• Task objective:
Rewrite every line of the data below, replacing each occurrence of "GUI agent" with "screen-navigation agent" and leaving everything else unchanged.

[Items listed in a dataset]
[Begin]

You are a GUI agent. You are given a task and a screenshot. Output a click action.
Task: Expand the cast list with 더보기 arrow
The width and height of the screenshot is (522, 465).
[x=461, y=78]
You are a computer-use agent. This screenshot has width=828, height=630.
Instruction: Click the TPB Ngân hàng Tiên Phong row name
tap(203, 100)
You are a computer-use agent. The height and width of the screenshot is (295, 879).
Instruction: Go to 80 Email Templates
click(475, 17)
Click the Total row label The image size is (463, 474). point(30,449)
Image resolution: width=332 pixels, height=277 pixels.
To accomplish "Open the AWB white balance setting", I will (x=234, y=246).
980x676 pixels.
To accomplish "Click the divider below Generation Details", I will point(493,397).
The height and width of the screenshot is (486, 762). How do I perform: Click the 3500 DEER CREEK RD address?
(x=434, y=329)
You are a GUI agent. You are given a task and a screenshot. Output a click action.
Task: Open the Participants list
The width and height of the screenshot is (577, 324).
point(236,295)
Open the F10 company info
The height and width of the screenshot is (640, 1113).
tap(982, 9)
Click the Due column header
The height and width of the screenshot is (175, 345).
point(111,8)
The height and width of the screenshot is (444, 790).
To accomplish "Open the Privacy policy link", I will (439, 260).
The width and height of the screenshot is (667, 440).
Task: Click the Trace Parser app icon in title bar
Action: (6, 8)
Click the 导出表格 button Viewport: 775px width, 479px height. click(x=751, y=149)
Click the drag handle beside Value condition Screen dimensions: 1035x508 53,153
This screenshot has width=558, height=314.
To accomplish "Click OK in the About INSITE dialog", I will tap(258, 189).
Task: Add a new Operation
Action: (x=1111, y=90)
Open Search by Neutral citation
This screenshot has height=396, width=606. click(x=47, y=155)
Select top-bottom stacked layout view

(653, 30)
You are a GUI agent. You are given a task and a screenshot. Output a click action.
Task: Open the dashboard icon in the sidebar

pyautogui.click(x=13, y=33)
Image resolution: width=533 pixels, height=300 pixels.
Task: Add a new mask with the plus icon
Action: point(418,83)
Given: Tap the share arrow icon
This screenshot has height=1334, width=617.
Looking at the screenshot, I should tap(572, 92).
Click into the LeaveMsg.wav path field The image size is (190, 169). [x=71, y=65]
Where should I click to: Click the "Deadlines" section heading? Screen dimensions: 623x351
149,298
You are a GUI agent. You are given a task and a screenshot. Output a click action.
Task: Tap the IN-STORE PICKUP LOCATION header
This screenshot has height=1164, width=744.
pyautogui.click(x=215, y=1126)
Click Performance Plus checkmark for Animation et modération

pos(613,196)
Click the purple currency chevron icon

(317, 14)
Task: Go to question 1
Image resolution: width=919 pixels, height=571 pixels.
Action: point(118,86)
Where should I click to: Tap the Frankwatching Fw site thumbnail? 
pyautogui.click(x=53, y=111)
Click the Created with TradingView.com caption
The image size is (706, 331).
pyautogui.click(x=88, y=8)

[End]

• Exercise solution:
You are a screen-navigation agent. You are given a task and a screenshot. Output a click action.
Task: Expand the cast list with 더보기 arrow
The width and height of the screenshot is (522, 465).
[x=461, y=78]
You are a computer-use agent. This screenshot has width=828, height=630.
Instruction: Click the TPB Ngân hàng Tiên Phong row name
tap(203, 100)
You are a computer-use agent. The height and width of the screenshot is (295, 879).
Instruction: Go to 80 Email Templates
click(475, 17)
Click the Total row label The image size is (463, 474). point(30,449)
Image resolution: width=332 pixels, height=277 pixels.
To accomplish "Open the AWB white balance setting", I will (x=234, y=246).
980x676 pixels.
To accomplish "Click the divider below Generation Details", I will point(493,397).
The height and width of the screenshot is (486, 762). How do I perform: Click the 3500 DEER CREEK RD address?
(x=434, y=329)
You are a screen-navigation agent. You are given a task and a screenshot. Output a click action.
Task: Open the Participants list
The width and height of the screenshot is (577, 324).
point(236,295)
Open the F10 company info
The height and width of the screenshot is (640, 1113).
tap(982, 9)
Click the Due column header
The height and width of the screenshot is (175, 345).
point(111,8)
The height and width of the screenshot is (444, 790).
To accomplish "Open the Privacy policy link", I will (439, 260).
The width and height of the screenshot is (667, 440).
Task: Click the Trace Parser app icon in title bar
Action: (6, 8)
Click the 导出表格 button Viewport: 775px width, 479px height. click(x=751, y=149)
Click the drag handle beside Value condition Screen dimensions: 1035x508 53,153
This screenshot has width=558, height=314.
To accomplish "Click OK in the About INSITE dialog", I will tap(258, 189).
Task: Add a new Operation
Action: (x=1111, y=90)
Open Search by Neutral citation
This screenshot has height=396, width=606. click(x=47, y=155)
Select top-bottom stacked layout view

(653, 30)
You are a screen-navigation agent. You are given a task and a screenshot. Output a click action.
Task: Open the dashboard icon in the sidebar

pyautogui.click(x=13, y=33)
Image resolution: width=533 pixels, height=300 pixels.
Task: Add a new mask with the plus icon
Action: point(418,83)
Given: Tap the share arrow icon
This screenshot has height=1334, width=617.
Looking at the screenshot, I should tap(572, 92).
Click into the LeaveMsg.wav path field The image size is (190, 169). [x=71, y=65]
Where should I click to: Click the "Deadlines" section heading? Screen dimensions: 623x351
149,298
You are a screen-navigation agent. You are given a task and a screenshot. Output a click action.
Task: Tap the IN-STORE PICKUP LOCATION header
This screenshot has height=1164, width=744.
pyautogui.click(x=215, y=1126)
Click Performance Plus checkmark for Animation et modération

pos(613,196)
Click the purple currency chevron icon

(317, 14)
Task: Go to question 1
Image resolution: width=919 pixels, height=571 pixels.
Action: point(118,86)
Where should I click to: Tap the Frankwatching Fw site thumbnail? 
pyautogui.click(x=53, y=111)
Click the Created with TradingView.com caption
The image size is (706, 331).
pyautogui.click(x=88, y=8)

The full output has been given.